Slow response time from JMX Exporter

Slow response time from JMX Exporter

The third-party jmx-exporter service used by StackLight for exporting the OpenContrail Cassandra metrics may have a slow response time on the ntw node where the Cassandra backup is enabled. Usually, this is the ntw01 node.

You may also detect the following symptoms of the issue:

  • Grafana does not display metrics for Cassandra.

  • The PrometheusTargetDown alert for the jmx_cassandra_exporter job appears in the FIRING state for the ntw0x node.

  • The contrail-database-nodemgr service status is initializing.

Workaround:

  1. Log in to the ntw01 node.

  2. Verify that the Cassandra snapshots are automatically backed up in /var/backups/cassandra/. Otherwise, manually back them up in /var/lib/cassandra/data.

  3. Clear the Cassandra snapshots. For example:

    • For OpenContrail 4.x:

    doctrail controller nodetool -h localhost -p 7198 clearsnapshot
    
    • For OpenContrail 3.2:

    nodetool -h localhost -p 7198 clearsnapshot
    
  4. If clearing of snapshots does not resolve the issue, increase the scrape_interval and scrape_timeout values for jmx_cassandra_exporter:

    1. Open your Git project repository with the Reclass model on the cluster level.

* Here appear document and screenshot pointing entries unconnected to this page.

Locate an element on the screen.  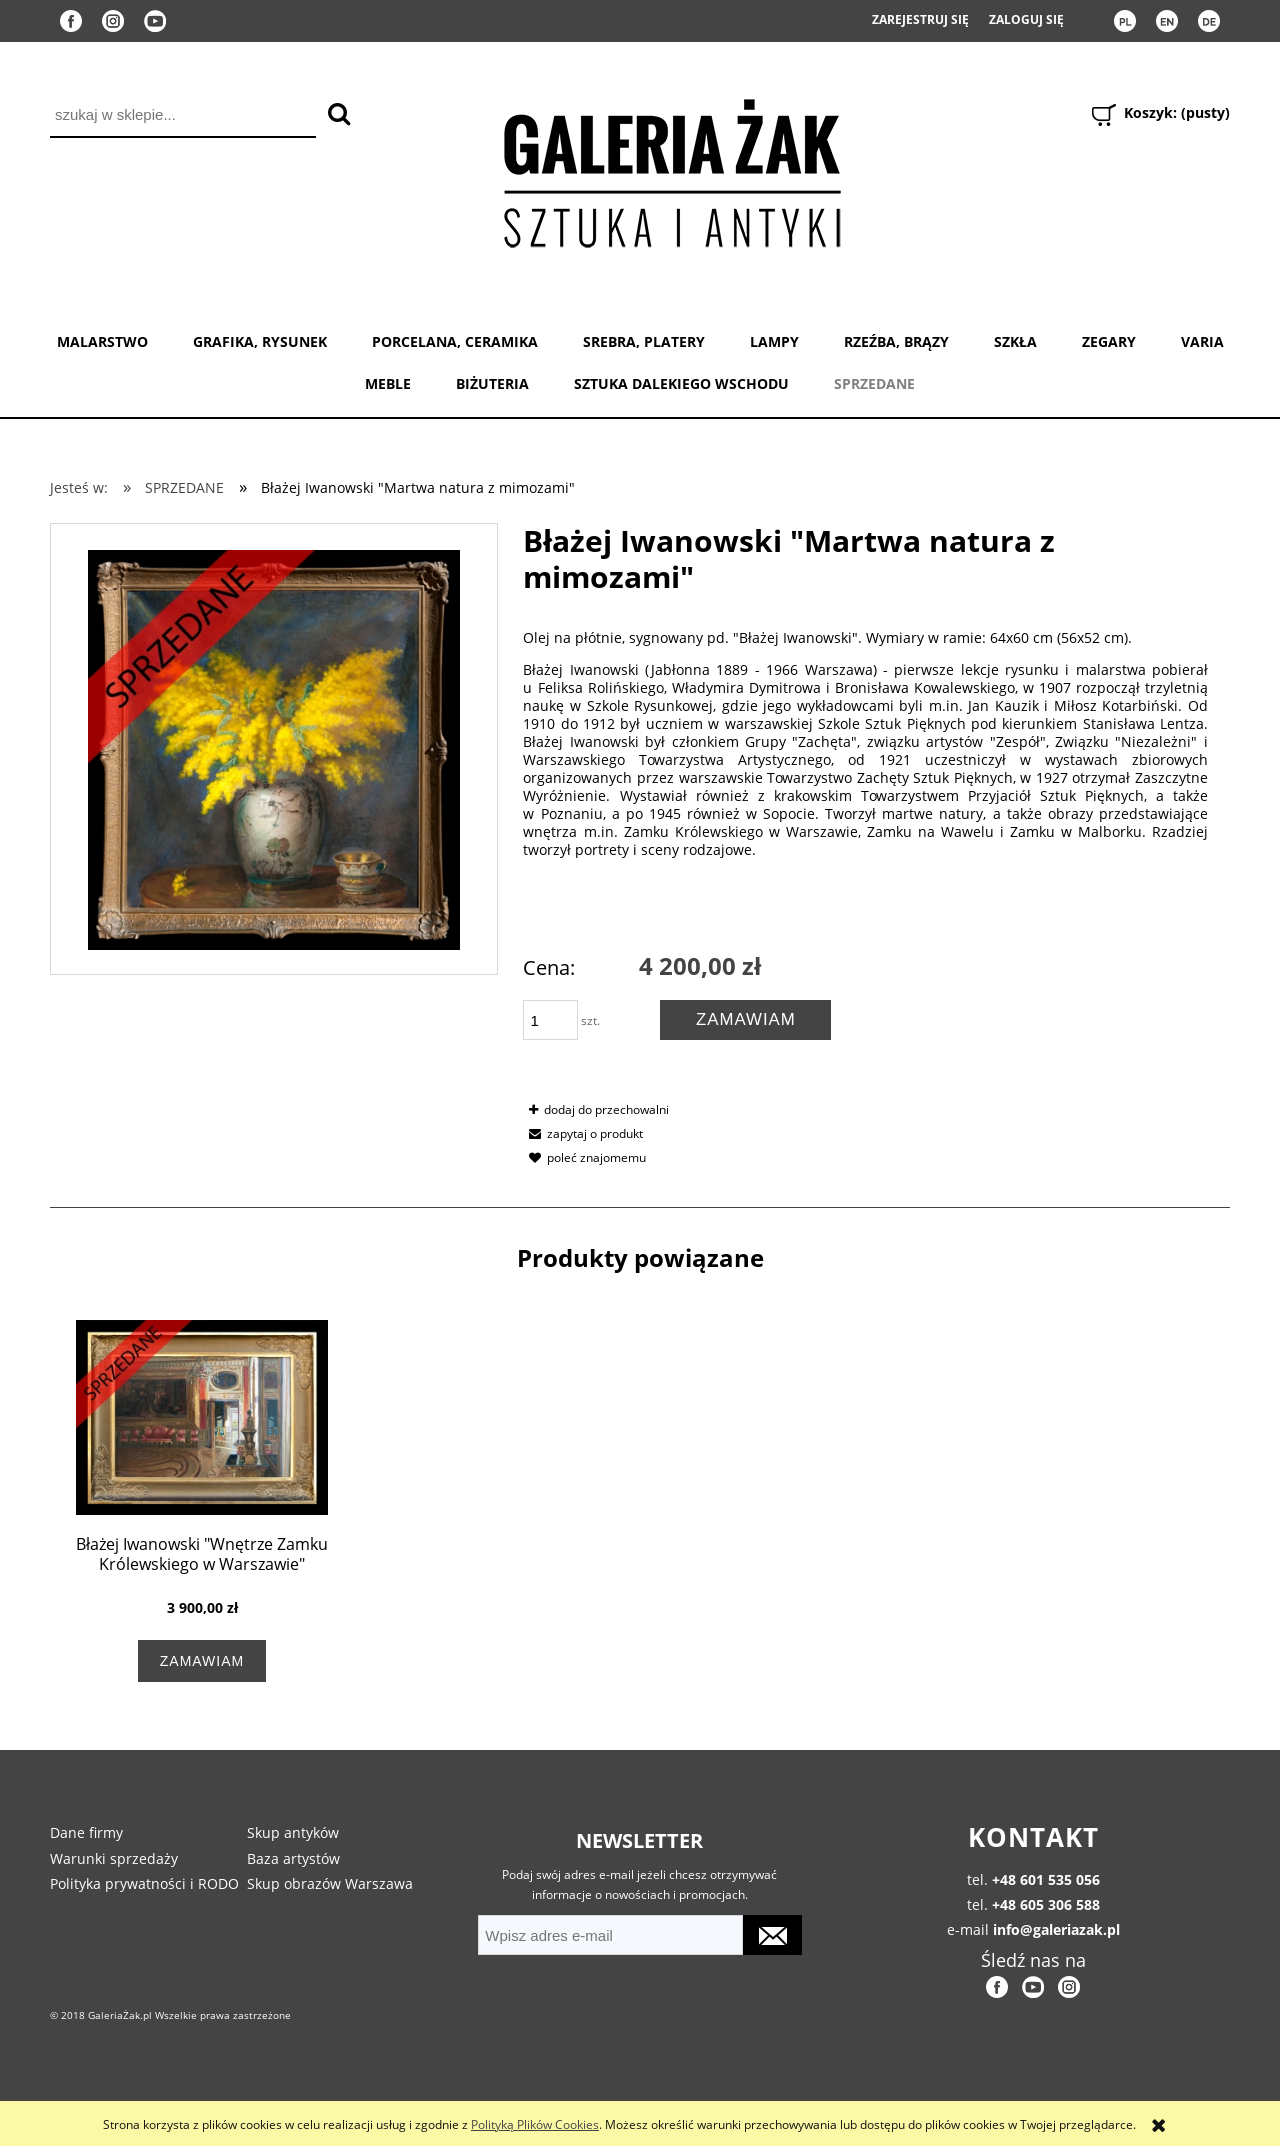
MEBLE is located at coordinates (388, 383).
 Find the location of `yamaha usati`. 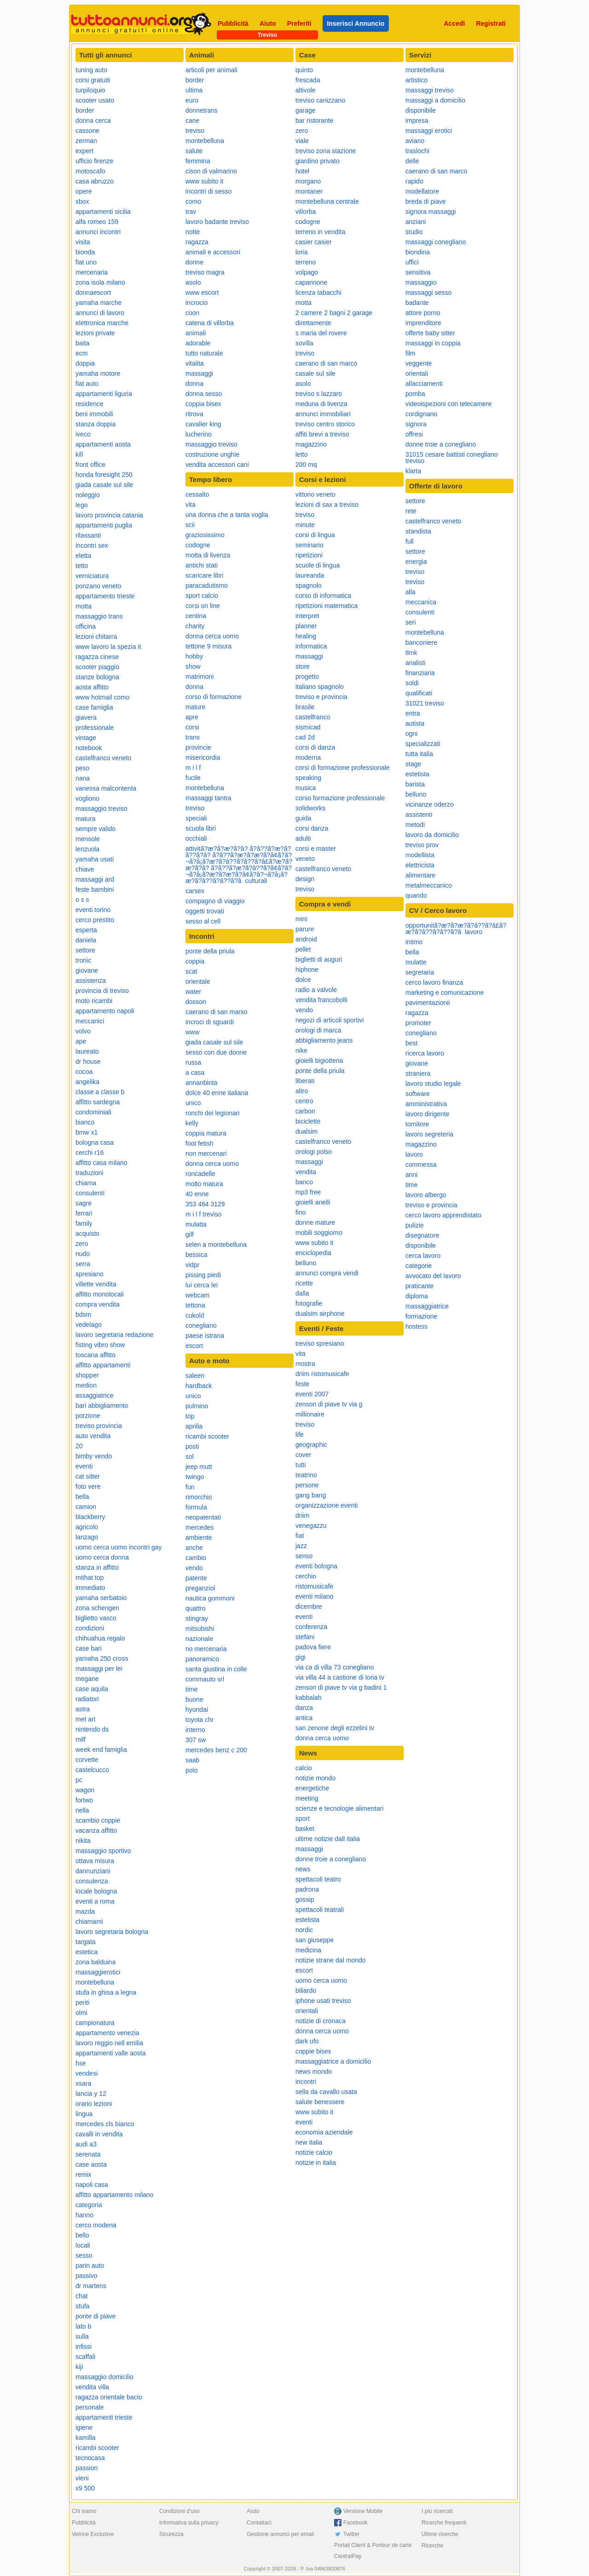

yamaha usati is located at coordinates (94, 859).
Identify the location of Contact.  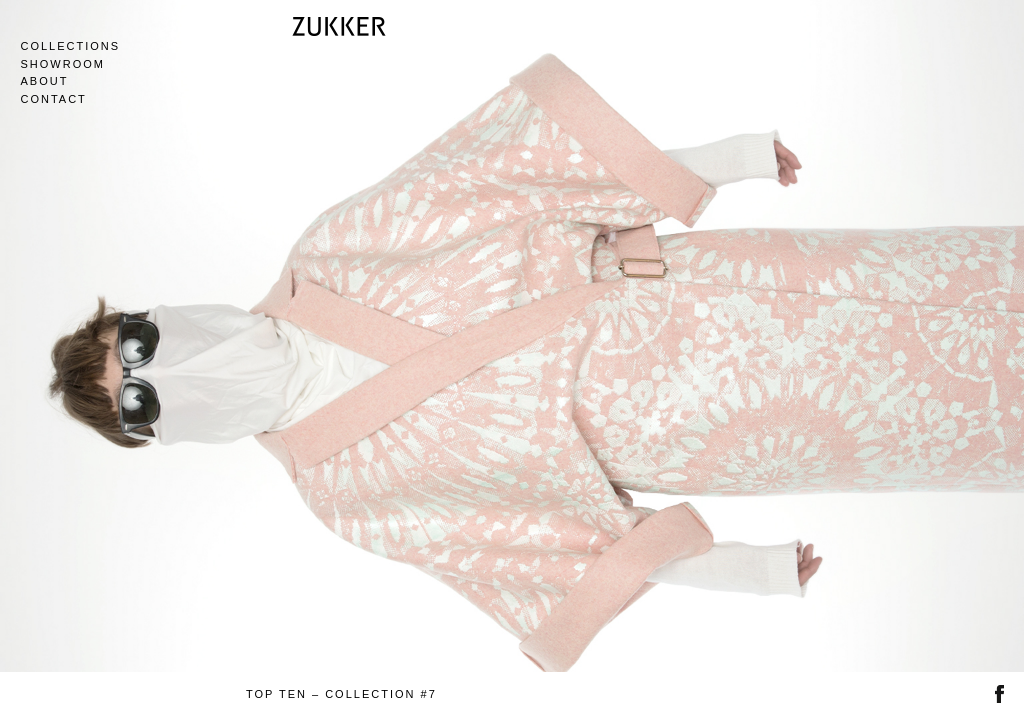
(53, 99).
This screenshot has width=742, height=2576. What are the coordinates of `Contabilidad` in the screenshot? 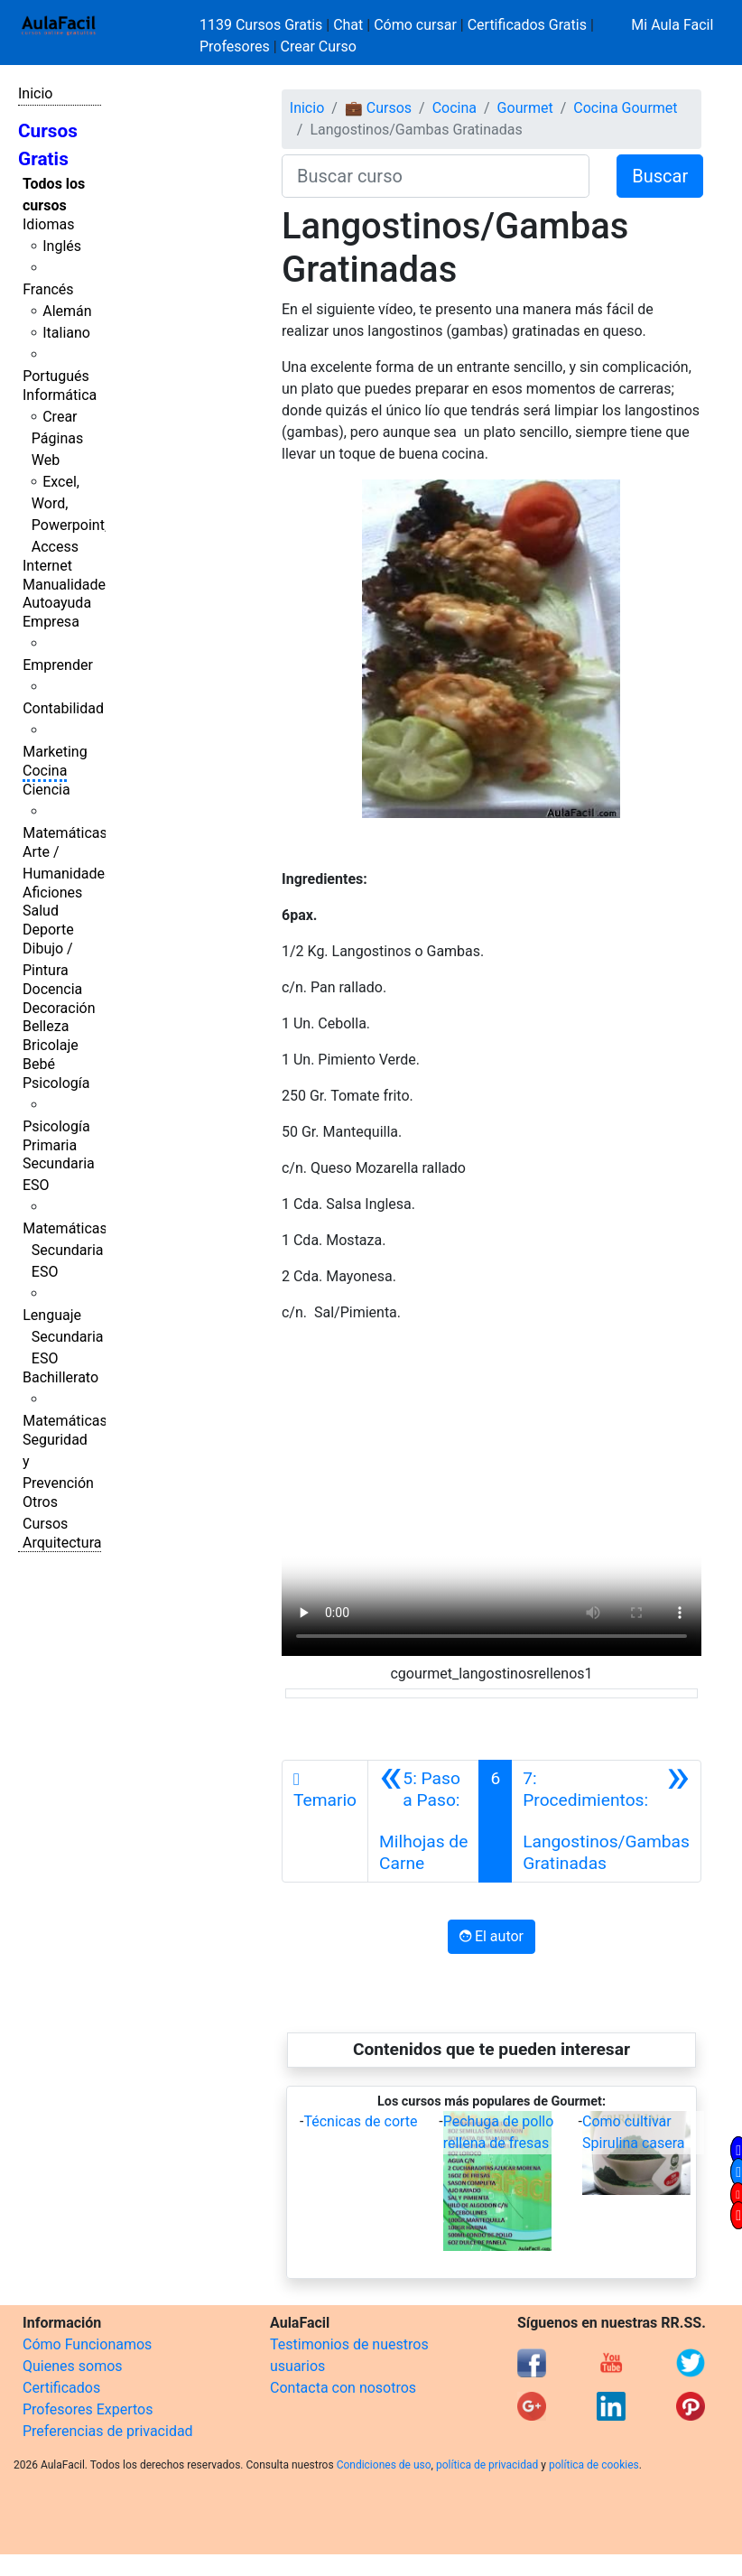 It's located at (63, 708).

    2. In cluster/<cluster_name>/stacklight/server.yml, modify the scrape parameters. For example:

      prometheus:
        server:
          target:
            static:
              jmx_cassandra_exporter:
                scheme: http
                metrics_path: /metrics
                honor_labels: False
                scrape_interval: 60s
                scrape_timeout: 60s
      
    3. Log in to the Salt Master node.

    4. Apply the changes to the Reclass model:

      salt 'cfg01*' state.apply reclass.storage
      salt '*' saltutil.sync_all
      
    5. Apply the following state:

      salt -C 'I@prometheus:server' state.sls prometheus
      
    6. Connect to Grafana as described in Connect to Grafana.

    7. Navigate to the Cassandra dashboard.

    8. Verify that the rate_interval value is more than 1m.